Egay had made another friend; he also got his video.

The author with Egay Navarro, right, shooting in Marinduque in the 1990s.  Photo by David Pollard
 
There were countless such moments in the 21 years that I worked with Egay Navarro, someone who combined work and play and friendship so seamlessly. I had never met anyone in any field who loved his work more than he. He brought so much childlike joy and energy to shooting that I never imagined him growing old, let alone dying.

So when he did die from an illness one year ago this month, I felt a large measure of my own enthusiasm dissipate. I realized that a big part of the fun I had shooting and producing documentaries came from the fact that I was working with an incomparable cameraman.
 
He moved like a cat
 
I was a newspaper reporter when I first saw him shooting in 1991 in Zambales, in the aftermath of Mount Pinatubo’s eruption. Watching him made me consider a career shift.
 
He moved like a cat, nimble and quick and ready to pounce on any dramatic situation. In the evening, when he showed us his raw video of relief choppers flying above the trees and seen through the branches, it was like watching a movie.
 
He opened my eyes to the physicality that eventually drew me to video production.  Unlike in print, where you can produce stories by just making calls and not even leaving your bedroom, shooting video compels you to move constantly and get as up close and personal as you can to your subjects.
 
I learned later on that Egay had been getting up close and personal for decades, since the 1960s when he was one of the few men who wielded moving image cameras for news organizations. He was there in 1970 when Pope Paul VI was attacked in Manila and nearly killed by a crazed Bolivian artist at the airport.
 
Among his peers, he had a reputation, like a great rebounder in basketball, for being a master of positioning. In the typical media scrum that accompanies major events or VIPs (Egay called it a “gang bang”), he often had the clearest shot. He was willing to crawl on his stomach; he was also among the first news cameramen with an assistant carrying around a small ladder.
 
When he got me hooked on shooting in the 1990s, he had a favorite piece of advice: “Let the picture come to you.” In other words, get good access, get in position, and let the scene unfold before your camera.
 
It was a dictum he followed as an early advocate of cinema verité – being a camera-equipped fly on the wall as people went about their daily dramas, oblivious to the guy wearing his trademark Cambodian scarf.

Friends everywhere
 
Beyond the technical aspects of his job, Egay was a very sociable person. It’s what made him truly great.
 
He had friends nearly anywhere we went in the world. The friends gave us stories and leads, access, footage, equipment, bed space, and joy when we needed to unwind.

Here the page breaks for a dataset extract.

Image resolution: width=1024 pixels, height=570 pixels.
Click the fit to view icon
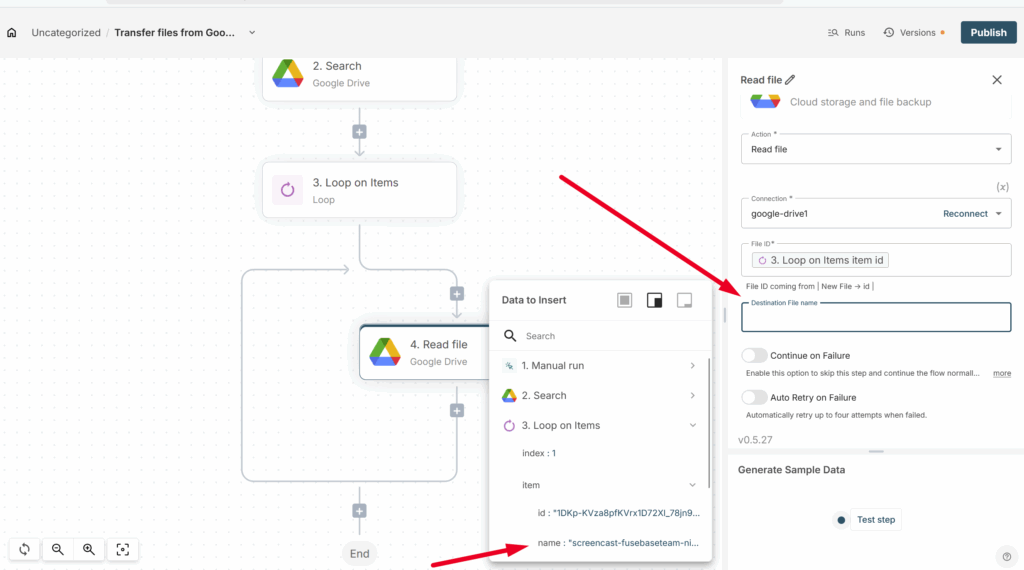pos(123,549)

In Sorsogon, we tracked down his painter-friend, Bakang, who lived in a big antique house surrounded by lush vegetation where we would stay. As we arrived at night, Egay’s eerie tracking shot through the driveway’s reeds illuminated by our headlights was an image that conveyed mood as much as any other that I have seen.
 
That time in New York, in 2008, he told me to come along on a visit to an old friend, who turned out to be D.A. Pennebaker, the legendary American documentary maker who did "Don’t Look Back," the iconic 1960s film on Bob Dylan.
 
Egay had met Pennebaker in the 1970s when he used his editing facilities in Manhattan to finish a propaganda film about the former dictator Ferdinand Marcos.

Da Real Makoy
 
That film, "Da Real Makoy," was directed by Nonoy Marcelo, the late comic-strip artist with an absurd sense of humor. Marcelo and his young sidekick Egay had convinced the Marcoses not only to give them the job, but to allow them to edit it in New York so they could concentrate (daw).
 
Produced during a time when propaganda apparently had more than shoestring budgets, the film about Marcos during a trip to Ilocos was part animation and could be seen now as a quirky, sly satire of the kind of blatant hagiography being created at the time by the regime.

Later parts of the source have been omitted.